**Instructions to follow:**
Rewrite every line of the entries below as a Markdown table with the columns "Row" and "Entry line," numbering the rows in order and skipping blank lines.

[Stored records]

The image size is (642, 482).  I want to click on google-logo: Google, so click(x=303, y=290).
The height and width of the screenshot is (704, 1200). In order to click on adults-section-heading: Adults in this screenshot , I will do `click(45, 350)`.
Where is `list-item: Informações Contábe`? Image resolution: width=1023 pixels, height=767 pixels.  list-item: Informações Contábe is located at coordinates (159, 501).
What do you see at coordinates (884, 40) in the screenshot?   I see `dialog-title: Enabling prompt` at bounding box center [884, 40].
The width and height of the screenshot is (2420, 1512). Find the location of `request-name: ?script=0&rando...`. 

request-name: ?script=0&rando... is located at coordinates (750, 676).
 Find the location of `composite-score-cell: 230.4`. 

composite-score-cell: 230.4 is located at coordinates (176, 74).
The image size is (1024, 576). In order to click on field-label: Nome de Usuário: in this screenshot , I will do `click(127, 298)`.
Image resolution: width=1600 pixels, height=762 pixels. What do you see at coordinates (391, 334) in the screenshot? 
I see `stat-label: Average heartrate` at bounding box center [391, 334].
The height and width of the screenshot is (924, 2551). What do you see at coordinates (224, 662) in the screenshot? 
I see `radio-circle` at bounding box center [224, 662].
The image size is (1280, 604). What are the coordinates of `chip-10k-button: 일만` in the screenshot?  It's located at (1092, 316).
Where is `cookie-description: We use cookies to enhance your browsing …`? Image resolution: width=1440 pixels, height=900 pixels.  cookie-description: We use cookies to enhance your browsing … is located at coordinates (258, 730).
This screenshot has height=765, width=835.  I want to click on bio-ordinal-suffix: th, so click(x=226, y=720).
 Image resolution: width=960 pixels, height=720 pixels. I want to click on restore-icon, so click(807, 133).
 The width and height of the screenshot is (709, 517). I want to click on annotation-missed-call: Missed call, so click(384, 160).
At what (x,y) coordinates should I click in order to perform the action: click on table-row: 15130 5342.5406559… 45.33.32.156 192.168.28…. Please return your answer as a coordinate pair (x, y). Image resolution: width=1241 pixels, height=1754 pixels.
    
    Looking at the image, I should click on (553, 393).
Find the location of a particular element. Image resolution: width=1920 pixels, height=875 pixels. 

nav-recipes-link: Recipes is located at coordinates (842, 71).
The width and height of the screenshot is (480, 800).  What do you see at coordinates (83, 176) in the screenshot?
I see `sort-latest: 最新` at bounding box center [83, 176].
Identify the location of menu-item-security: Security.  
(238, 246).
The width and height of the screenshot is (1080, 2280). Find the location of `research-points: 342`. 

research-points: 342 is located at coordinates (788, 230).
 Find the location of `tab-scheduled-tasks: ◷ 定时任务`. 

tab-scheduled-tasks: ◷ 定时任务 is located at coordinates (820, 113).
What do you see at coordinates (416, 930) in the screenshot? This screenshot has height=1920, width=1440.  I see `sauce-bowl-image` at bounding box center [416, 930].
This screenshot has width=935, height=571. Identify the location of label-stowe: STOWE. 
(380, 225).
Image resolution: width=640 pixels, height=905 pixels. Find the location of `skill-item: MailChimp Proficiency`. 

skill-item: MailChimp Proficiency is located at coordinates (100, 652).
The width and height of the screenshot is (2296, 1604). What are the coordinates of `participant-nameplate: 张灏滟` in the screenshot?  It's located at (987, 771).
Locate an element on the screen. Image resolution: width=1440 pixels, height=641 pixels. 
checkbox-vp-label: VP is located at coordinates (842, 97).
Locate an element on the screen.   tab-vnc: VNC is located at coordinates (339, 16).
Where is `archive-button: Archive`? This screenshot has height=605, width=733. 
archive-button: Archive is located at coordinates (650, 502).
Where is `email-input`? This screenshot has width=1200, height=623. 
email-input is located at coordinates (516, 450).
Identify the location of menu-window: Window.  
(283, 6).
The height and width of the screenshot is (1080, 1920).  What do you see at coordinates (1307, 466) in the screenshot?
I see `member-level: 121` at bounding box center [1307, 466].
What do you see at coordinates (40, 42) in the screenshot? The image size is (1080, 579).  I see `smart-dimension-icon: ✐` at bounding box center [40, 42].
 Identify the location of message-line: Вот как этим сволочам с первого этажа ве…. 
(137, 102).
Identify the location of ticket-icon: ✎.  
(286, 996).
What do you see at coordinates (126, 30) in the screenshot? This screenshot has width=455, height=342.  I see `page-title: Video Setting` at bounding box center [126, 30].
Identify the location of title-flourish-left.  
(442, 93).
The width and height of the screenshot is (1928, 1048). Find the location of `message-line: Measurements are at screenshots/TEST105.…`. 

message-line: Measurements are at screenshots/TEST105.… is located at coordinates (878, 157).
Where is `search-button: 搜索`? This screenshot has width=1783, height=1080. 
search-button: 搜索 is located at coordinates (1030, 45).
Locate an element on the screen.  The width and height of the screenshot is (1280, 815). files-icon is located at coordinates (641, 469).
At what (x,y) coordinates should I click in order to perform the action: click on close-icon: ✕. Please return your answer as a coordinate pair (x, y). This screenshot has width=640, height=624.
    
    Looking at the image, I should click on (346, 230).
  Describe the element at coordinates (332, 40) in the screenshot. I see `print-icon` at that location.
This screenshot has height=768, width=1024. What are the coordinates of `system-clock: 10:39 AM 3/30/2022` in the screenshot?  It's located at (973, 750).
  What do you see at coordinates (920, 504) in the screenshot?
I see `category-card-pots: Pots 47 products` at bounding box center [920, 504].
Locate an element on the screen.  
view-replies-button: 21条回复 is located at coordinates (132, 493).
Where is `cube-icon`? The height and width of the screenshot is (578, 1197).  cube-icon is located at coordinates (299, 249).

**Result of this task:**
| Row | Entry line |
|---|---|
| 1 | The image size is (642, 482).  I want to click on google-logo: Google, so click(x=303, y=290). |
| 2 | The height and width of the screenshot is (704, 1200). In order to click on adults-section-heading: Adults in this screenshot , I will do `click(45, 350)`. |
| 3 | Where is `list-item: Informações Contábe`? Image resolution: width=1023 pixels, height=767 pixels.  list-item: Informações Contábe is located at coordinates (159, 501). |
| 4 | What do you see at coordinates (884, 40) in the screenshot?   I see `dialog-title: Enabling prompt` at bounding box center [884, 40]. |
| 5 | The width and height of the screenshot is (2420, 1512). Find the location of `request-name: ?script=0&rando...`.  |
| 6 | request-name: ?script=0&rando... is located at coordinates (750, 676). |
| 7 |  Find the location of `composite-score-cell: 230.4`.  |
| 8 | composite-score-cell: 230.4 is located at coordinates (176, 74). |
| 9 | The image size is (1024, 576). In order to click on field-label: Nome de Usuário: in this screenshot , I will do `click(127, 298)`. |
| 10 | Image resolution: width=1600 pixels, height=762 pixels. What do you see at coordinates (391, 334) in the screenshot?  |
| 11 | I see `stat-label: Average heartrate` at bounding box center [391, 334]. |
| 12 | The height and width of the screenshot is (924, 2551). What do you see at coordinates (224, 662) in the screenshot?  |
| 13 | I see `radio-circle` at bounding box center [224, 662]. |
| 14 | The image size is (1280, 604). What are the coordinates of `chip-10k-button: 일만` in the screenshot?  It's located at (1092, 316). |
| 15 | Where is `cookie-description: We use cookies to enhance your browsing …`? Image resolution: width=1440 pixels, height=900 pixels.  cookie-description: We use cookies to enhance your browsing … is located at coordinates (258, 730). |
| 16 | This screenshot has height=765, width=835.  I want to click on bio-ordinal-suffix: th, so click(x=226, y=720). |
| 17 |  Image resolution: width=960 pixels, height=720 pixels. I want to click on restore-icon, so click(807, 133). |
| 18 |  The width and height of the screenshot is (709, 517). I want to click on annotation-missed-call: Missed call, so click(384, 160). |
| 19 | At what (x,y) coordinates should I click in order to perform the action: click on table-row: 15130 5342.5406559… 45.33.32.156 192.168.28…. Please return your answer as a coordinate pair (x, y). Image resolution: width=1241 pixels, height=1754 pixels. |
| 20 |     Looking at the image, I should click on (553, 393). |
| 21 | Find the location of a particular element. Image resolution: width=1920 pixels, height=875 pixels.  |
| 22 | nav-recipes-link: Recipes is located at coordinates (842, 71). |
| 23 | The width and height of the screenshot is (480, 800).  What do you see at coordinates (83, 176) in the screenshot? |
| 24 | I see `sort-latest: 最新` at bounding box center [83, 176]. |
| 25 | Identify the location of menu-item-security: Security.   |
| 26 | (238, 246). |
| 27 | The width and height of the screenshot is (1080, 2280). Find the location of `research-points: 342`.  |
| 28 | research-points: 342 is located at coordinates (788, 230). |
| 29 |  Find the location of `tab-scheduled-tasks: ◷ 定时任务`.  |
| 30 | tab-scheduled-tasks: ◷ 定时任务 is located at coordinates (820, 113). |
| 31 | What do you see at coordinates (416, 930) in the screenshot? This screenshot has height=1920, width=1440.  I see `sauce-bowl-image` at bounding box center [416, 930]. |
| 32 | This screenshot has width=935, height=571. Identify the location of label-stowe: STOWE.  |
| 33 | (380, 225). |
| 34 | Image resolution: width=640 pixels, height=905 pixels. Find the location of `skill-item: MailChimp Proficiency`.  |
| 35 | skill-item: MailChimp Proficiency is located at coordinates (100, 652). |
| 36 | The width and height of the screenshot is (2296, 1604). What are the coordinates of `participant-nameplate: 张灏滟` in the screenshot?  It's located at (987, 771). |
| 37 | Locate an element on the screen. Image resolution: width=1440 pixels, height=641 pixels.  |
| 38 | checkbox-vp-label: VP is located at coordinates (842, 97). |
| 39 | Locate an element on the screen.   tab-vnc: VNC is located at coordinates (339, 16). |
| 40 | Where is `archive-button: Archive`? This screenshot has height=605, width=733.  |
| 41 | archive-button: Archive is located at coordinates (650, 502). |
| 42 | Where is `email-input`? This screenshot has width=1200, height=623.  |
| 43 | email-input is located at coordinates (516, 450). |
| 44 | Identify the location of menu-window: Window.   |
| 45 | (283, 6). |
| 46 | The height and width of the screenshot is (1080, 1920).  What do you see at coordinates (1307, 466) in the screenshot? |
| 47 | I see `member-level: 121` at bounding box center [1307, 466]. |
| 48 | What do you see at coordinates (40, 42) in the screenshot? The image size is (1080, 579).  I see `smart-dimension-icon: ✐` at bounding box center [40, 42]. |
| 49 |  Identify the location of message-line: Вот как этим сволочам с первого этажа ве….  |
| 50 | (137, 102). |
| 51 | Identify the location of ticket-icon: ✎.   |
| 52 | (286, 996). |
| 53 | What do you see at coordinates (126, 30) in the screenshot? This screenshot has width=455, height=342.  I see `page-title: Video Setting` at bounding box center [126, 30]. |
| 54 | Identify the location of title-flourish-left.   |
| 55 | (442, 93). |
| 56 | The width and height of the screenshot is (1928, 1048). Find the location of `message-line: Measurements are at screenshots/TEST105.…`.  |
| 57 | message-line: Measurements are at screenshots/TEST105.… is located at coordinates (878, 157). |
| 58 | Where is `search-button: 搜索`? This screenshot has width=1783, height=1080.  |
| 59 | search-button: 搜索 is located at coordinates (1030, 45). |
| 60 | Locate an element on the screen.  The width and height of the screenshot is (1280, 815). files-icon is located at coordinates (641, 469). |
| 61 | At what (x,y) coordinates should I click in order to perform the action: click on close-icon: ✕. Please return your answer as a coordinate pair (x, y). This screenshot has width=640, height=624. |
| 62 |     Looking at the image, I should click on (346, 230). |
| 63 |   Describe the element at coordinates (332, 40) in the screenshot. I see `print-icon` at that location. |
| 64 | This screenshot has height=768, width=1024. What are the coordinates of `system-clock: 10:39 AM 3/30/2022` in the screenshot?  It's located at (973, 750). |
| 65 |   What do you see at coordinates (920, 504) in the screenshot? |
| 66 | I see `category-card-pots: Pots 47 products` at bounding box center [920, 504]. |
| 67 | Locate an element on the screen.   |
| 68 | view-replies-button: 21条回复 is located at coordinates (132, 493). |
| 69 | Where is `cube-icon`? The height and width of the screenshot is (578, 1197).  cube-icon is located at coordinates (299, 249). |